Clarence Rook (1862/3-1915) was a British writer and journalist, known for his short, witty sketches of late Victorian and Edwardian London.

==Life==
Rook was born in Faversham, Kent, as the son of bookseller and postmaster Henry John Rook.

Rook studied at Oriel College, Oxford, from 1881 to 1886. He was in Bristol as a civil service examination tutor in 1891.

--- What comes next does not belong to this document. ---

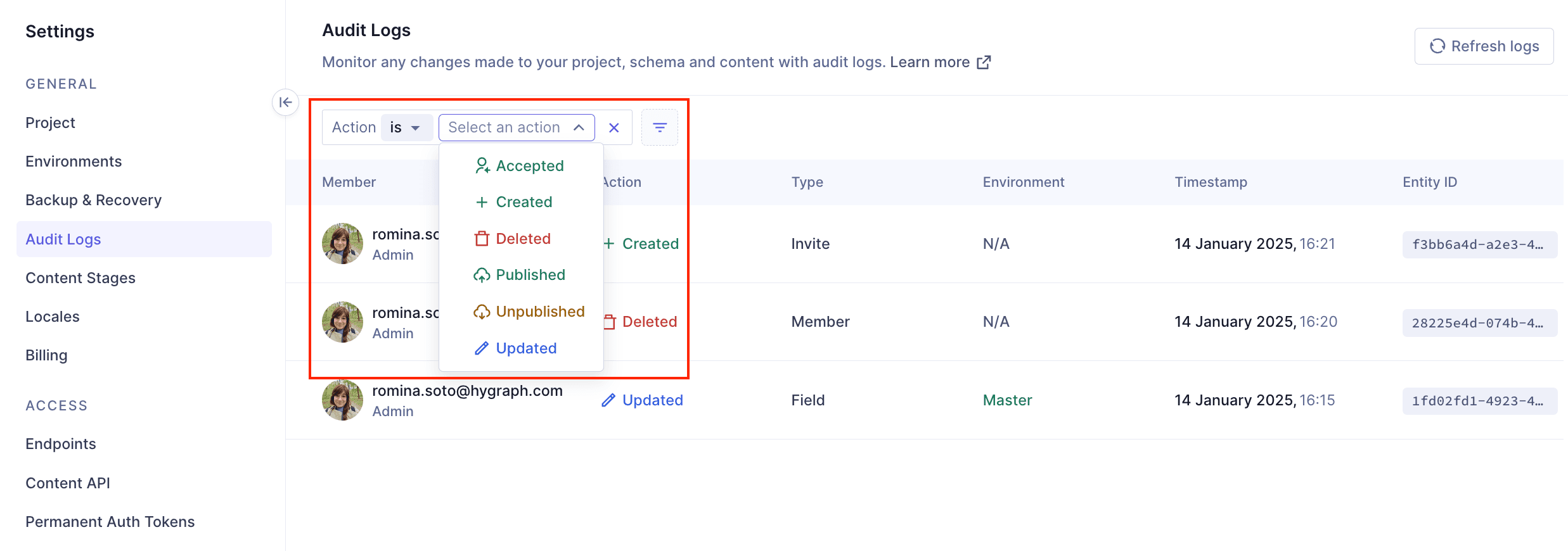Open Permanent Auth Tokens settings

point(110,522)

He married Clara Wright in September 1893. The marriage certificate gives his profession as journalist. He became a fairly successful London journalist in the 1890s, writing for The Globe with E. V. Lucas, contributing to the "By the Way" column, The Daily Chronicle with Henry Nevinson, where he founded the "Office Window" column, The Illustrated London News, The Idler, The Ludgate Monthly, The Art Journal. He became known in London's literary circles and was strongly praised by George Bernard Shaw. He was befriended by Louis Frederic Austin, and was a member of the Argonaut's Club, a literary society whose other members included Rudolph Lehman, Florence Marryat, Bernard Partridge, John Alfred Spender, George Paston and William Henry Wilkins.

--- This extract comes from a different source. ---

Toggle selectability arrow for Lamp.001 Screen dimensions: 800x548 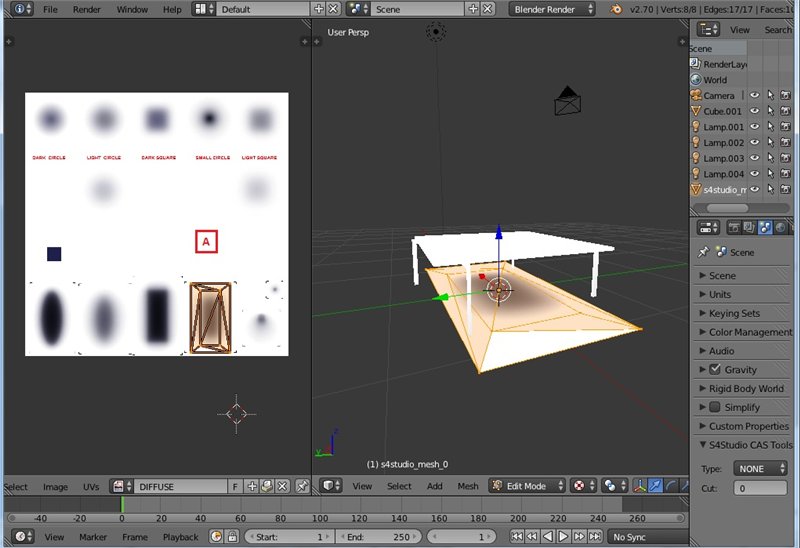[770, 127]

He rose to fame with his novel on working-class life in the East End of London, The Night of the Hooligan, published in 1899. The book purports to be a factual report on the London underworld, but contemporary reviewers were skeptical. Rook claims that the protagonist, named Alf, was introduced to him by publisher Grant Richards. Richards's autobiographical notes seem to confirm this, but it is possible that Richards was writing to perpetuate the literary fiction of Rook. Green (1979) in the introduction to the OUP edition, in any case, points out some possible fictional sources for episodes in the book. Rook also placed some of the characters of The Hooligan Nights in a clearly fictional story called "The Stakes" published in Pall Mall Magazine in 1900.

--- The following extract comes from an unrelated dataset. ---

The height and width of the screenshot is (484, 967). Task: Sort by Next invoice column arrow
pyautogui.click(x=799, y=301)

Rook also wrote a detective-story, The Stir Outside The Café Royal, published in the September 1898 edition of The Harmsworth Magazine. He visited St Louis in 1904, a trip he wrote about in a piece with the title "American Manners" in 1906. He visited Gran Canaria in 1909. His 1907 book on Switzerland is a serious study of the Swiss national character and republican institutions.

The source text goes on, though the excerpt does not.